The clusters that were found in this analysis are interesting hypotheses. They would however require further validation to become clinically useful, as detailed in the replication of findings section above. We encourage other researchers to use our findings in their research towards a cross-validated and clinically useful stratification of ovarian cancer, towards a better and more personalized care.

Conclusion

This article presents an overview of the integrative systems biology analyses developed, performed and validated in the IMI U-BIOPRED and eTRIKS projects, proposing a template for other researchers wishing to perform similar analyses for other diseases. We demonstrate the usefulness of generating hypotheses through a fingerprint/handprint analysis by applying to a well-studied dataset of ovarian carcinoma, identifying a higher number of robust groups than previously reported, potentially improving our understanding of this disease. Better characterisation of the clusters found in the handprint analyses and validation of the predictive model obtained by machine learning are both ongoing. We believe that handprint analyses, performed on large scale ‘omics datasets will allow researchers to identify subtypes of disease (phenotypes and endotypes) [34] with greater confidence, providing better diagnosis tools for the clinicians, new avenues for drug development for the pharmaceutical industry and deeper insights into disease mechanisms. To be effective, handprint analyses need to be performed on the same subjects with multiple ‘omics platforms. They suffer from some limitations, such as the decreasing but nevertheless still elevated cost of ‘omics data production and the protocol standardisation requirements to avoid time-consuming data pre-processing, the rather large technical, human resources and expertise requirements to perform the analyses (particularly the machine-learning analysis) or the lack of accurate and independent benchmarking tools to identify the most powerful and/or best-suited method to analyse a particular dataset.

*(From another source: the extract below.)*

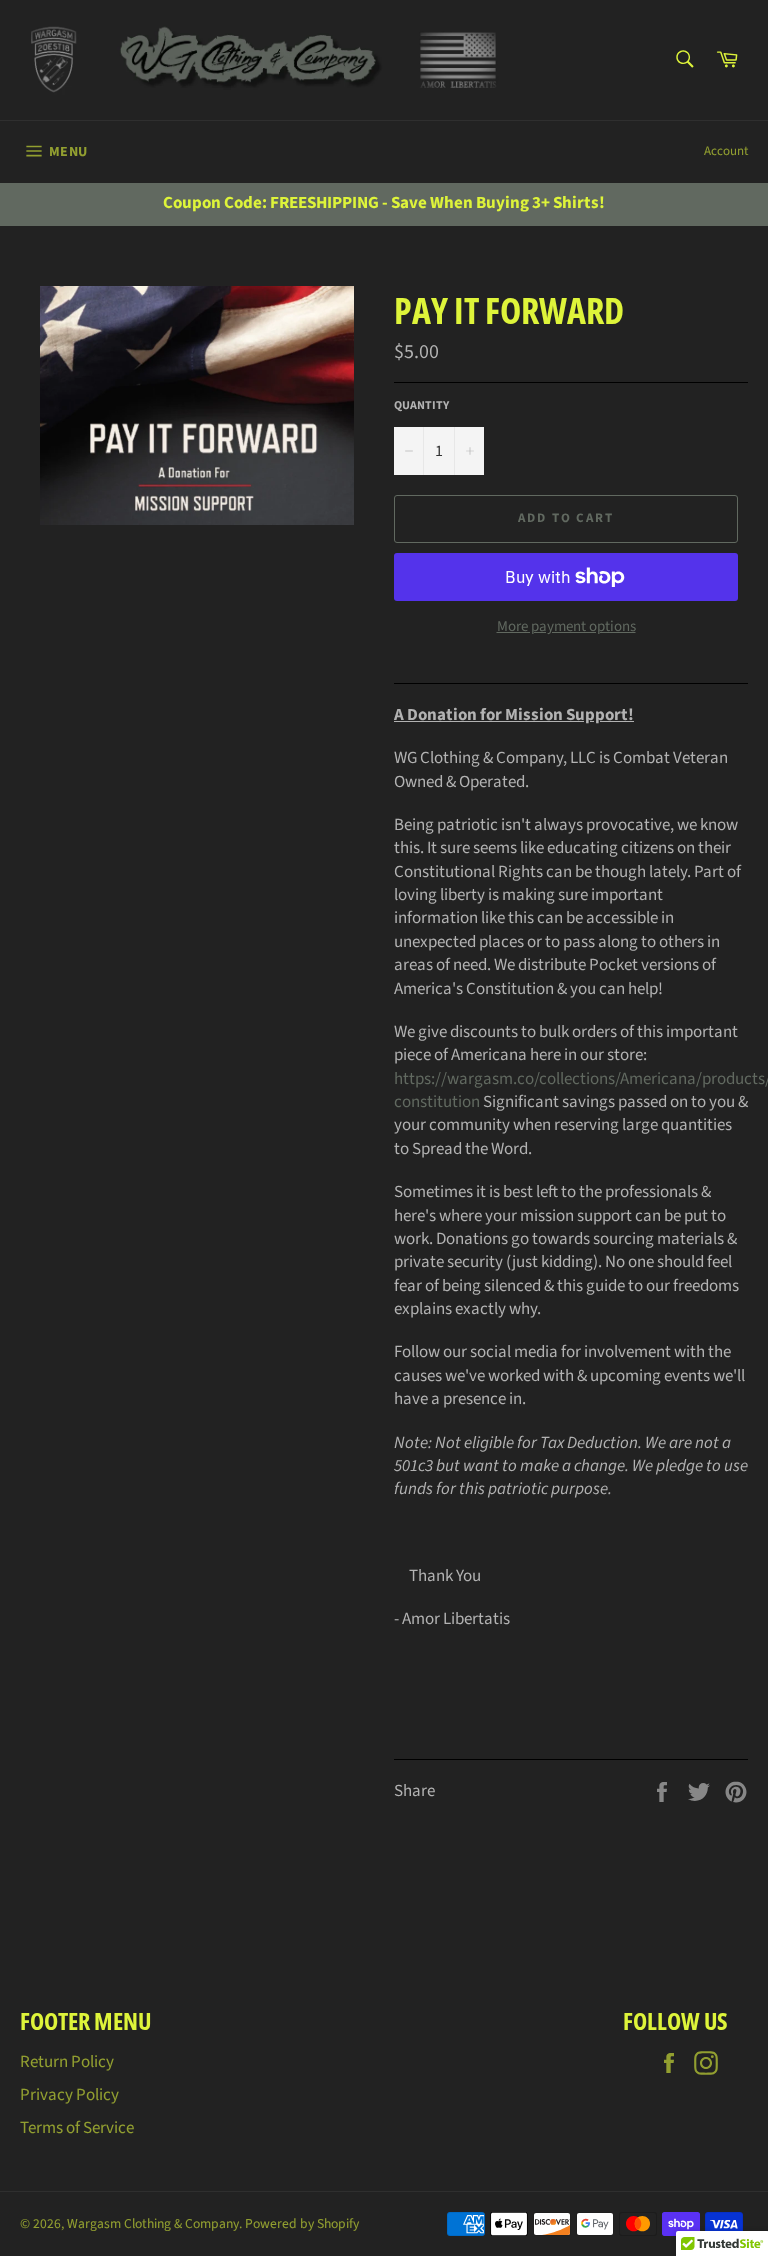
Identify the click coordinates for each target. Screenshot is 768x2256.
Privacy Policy (69, 2095)
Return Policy (67, 2062)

Additional work is therefore needed to make the framework and the analyses proposed here more accessible to a broad audience of health researchers. Efforts of the bioinformatics community are shifting in this direction; for instance, the eTRIKS European project (http://www.etriks.org) or the Galaxy project hosted in the USA (https://galaxyproject.org) mandate the delivery of user-friendly interfaces to advanced bioinformatics resources. Implementation of P4 medicine across the entire health spectrum [122] will be leveraged through promotion of advanced analytical tools available to the larger multidisciplinary community. The methods and results demonstrated in this paper should contribute to pave this promising road.